For the first time in 30 years Tenessee Williams’ autobiographical play Vieux Carre is revived in The Kings Head Theatre. Written in 1977, this a relatively late play in Williams oeuvre, decades after his debut (A Glass Menagerie) and his better known works (A Street Car Named Desire, Cat on A Hot Tin Roof).
Williams said: “The theatre is a place where one has time for the problems of people to whom one would show the door if they came to one’s office for a job.” So like aforementioned Williams’ plays, Vieux Carre contains flawed characters who create their reality through unspoken truth and lies. A rich play and beautifully brought to life in this production directed by Robert Chevara. Somewhere the 1930s, in a boarding house in the French Quarters of New Orleans a young writer, Tom Ross-Williams, is down on his luck. Ross-Williams skilfully portrays the growing pains of the young writer, coming to terms with being gay as well as with life away from his parents. During his stay the youngster observes going-ons in the house, as he tells us: “Writers are shameless spies.”
There is enough to spy on as other lodgers are all colourful characters, society’s misfits, portrayed by a very strong cast: the two elderly ladies, Anna Kirke and Hildegard Neil, sticking together in poverty and in keeping up the pretence of good families and fine dining.

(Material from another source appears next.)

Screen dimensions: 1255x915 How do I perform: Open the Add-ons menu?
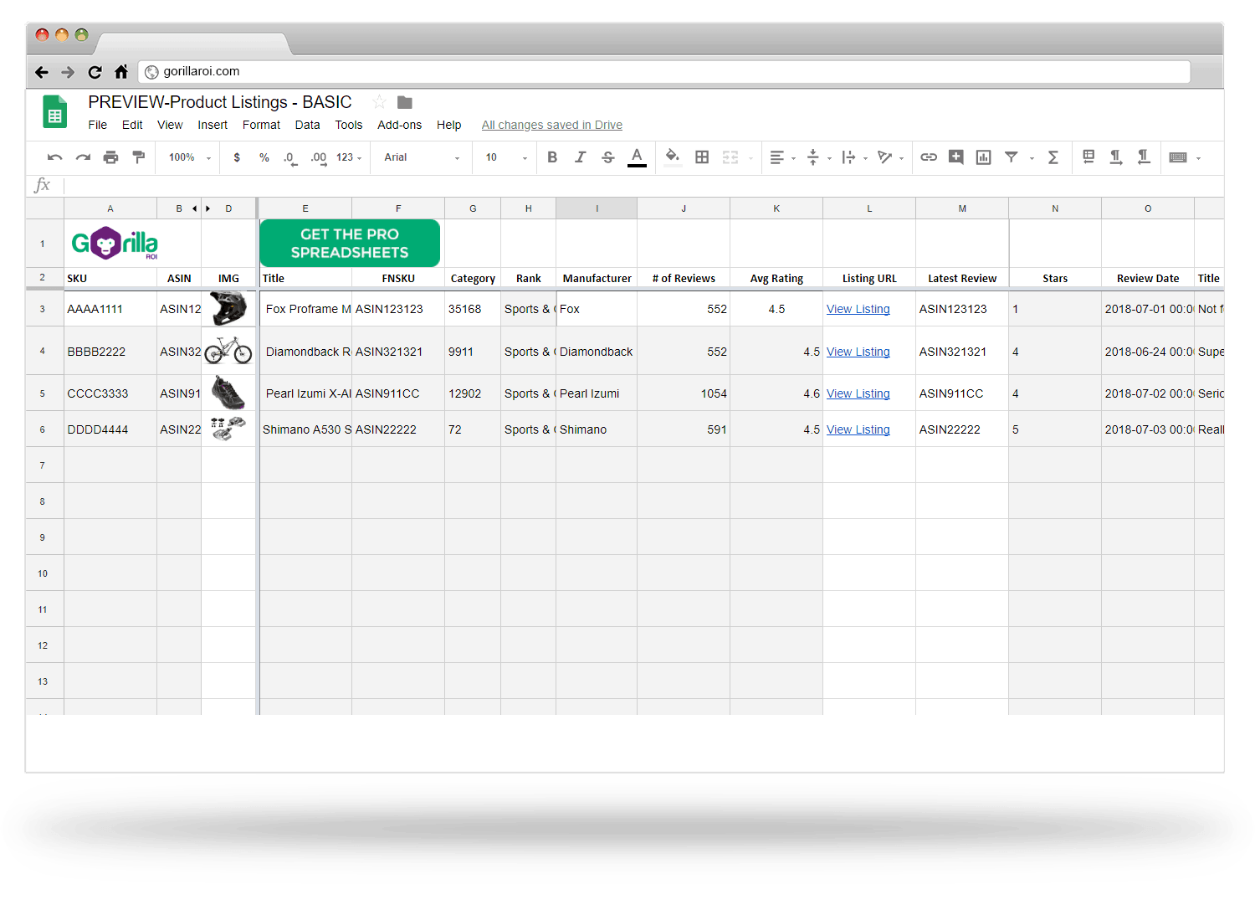pos(399,125)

Samantha Coughlan is excellent as the wealthy and bolshy Jane from New York, becoming increasingly vulnerable as a secret from her past unravels. Her crazy abusive affair with a local night-time stripper Tye, Paul Standell, shows us the foundations for Stella and Stanley in A Streetcar. Needed comic relief is delivered by a sharp David Whitworth playing the eccentric painter, sick and lonely, seeking company from the young writer.
Loneliness – the set-design of the beds, representing rooms, on the small stage seemed apt: the feeling of being cramped, stifled, yet alone. An atmosphere aided no doubt by last night’s sweltering heat, which added an extra dimension to the play. Even Nancy Crane’s landlady cantankerous Mrs Wire is lonely. An incident in which her testimony was denied by all her lodgers makes her once again realise she is alone. A feeling that makes her want to scream sometimes, which she then promptly does.
Though dealing with gloomy subjects, the script is not at all depressing: it is sharp and witty. It retains a feeling of optimism and paints a picture of people trying to live life the best as they know how, despite their faults. A play then so utterly human and so perfectly portrayed that, even while fanning myself with a program, I remained completely mesmerised.